CONSIGNE: Remplacez « sociologue » par « anthropologue » dans le passage sur la violence au Maroc, en le recopiant à partir de « Proposer une réflexion » et jusqu'à « des faits observables. » inclus.

EXTRAIT CHOISI:
Les actes de violence paraissent de plus en plus prégnants dans le quotidien des Marocains. L’insécurité est à la mode, l’opinion publique et certains médias l’accentuent.
Proposer une réflexion sur les récents
actes de violence est certes une exigence. Mais la violence est un concept
gigantesque qui force l’emploi d’une mixité pluridisciplinaire et il faut croiser
l’approche du sociologue, du psychologue, du juriste, du sécuritaire, du
philosophe, de l’historien, de l’économiste et bien évidement du politique afin
de proposer une lecture des faits observables.
Il y a d’une part une multiplicité de
formes de violences d’où la difficulté d’en mesurer l’ampleur faute de ressentis :
la violence est différemment perçue selon les milieux sociaux et les univers
culturels.

INFORMATIONS FOURNIES:
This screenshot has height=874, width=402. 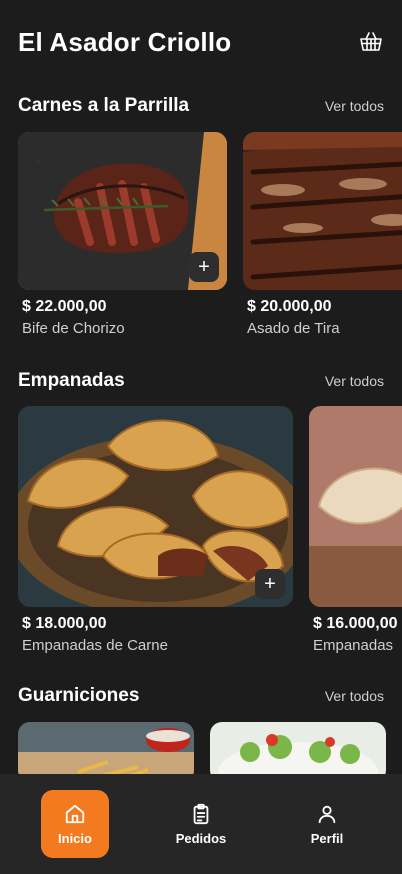 What do you see at coordinates (201, 838) in the screenshot?
I see `nav-label: Pedidos` at bounding box center [201, 838].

RÉSULTAT CI-DESSOUS:
Proposer une réflexion sur les récents
actes de violence est certes une exigence. Mais la violence est un concept
gigantesque qui force l’emploi d’une mixité pluridisciplinaire et il faut croiser
l’approche du anthropologue, du psychologue, du juriste, du sécuritaire, du
philosophe, de l’historien, de l’économiste et bien évidement du politique afin
de proposer une lecture des faits observables.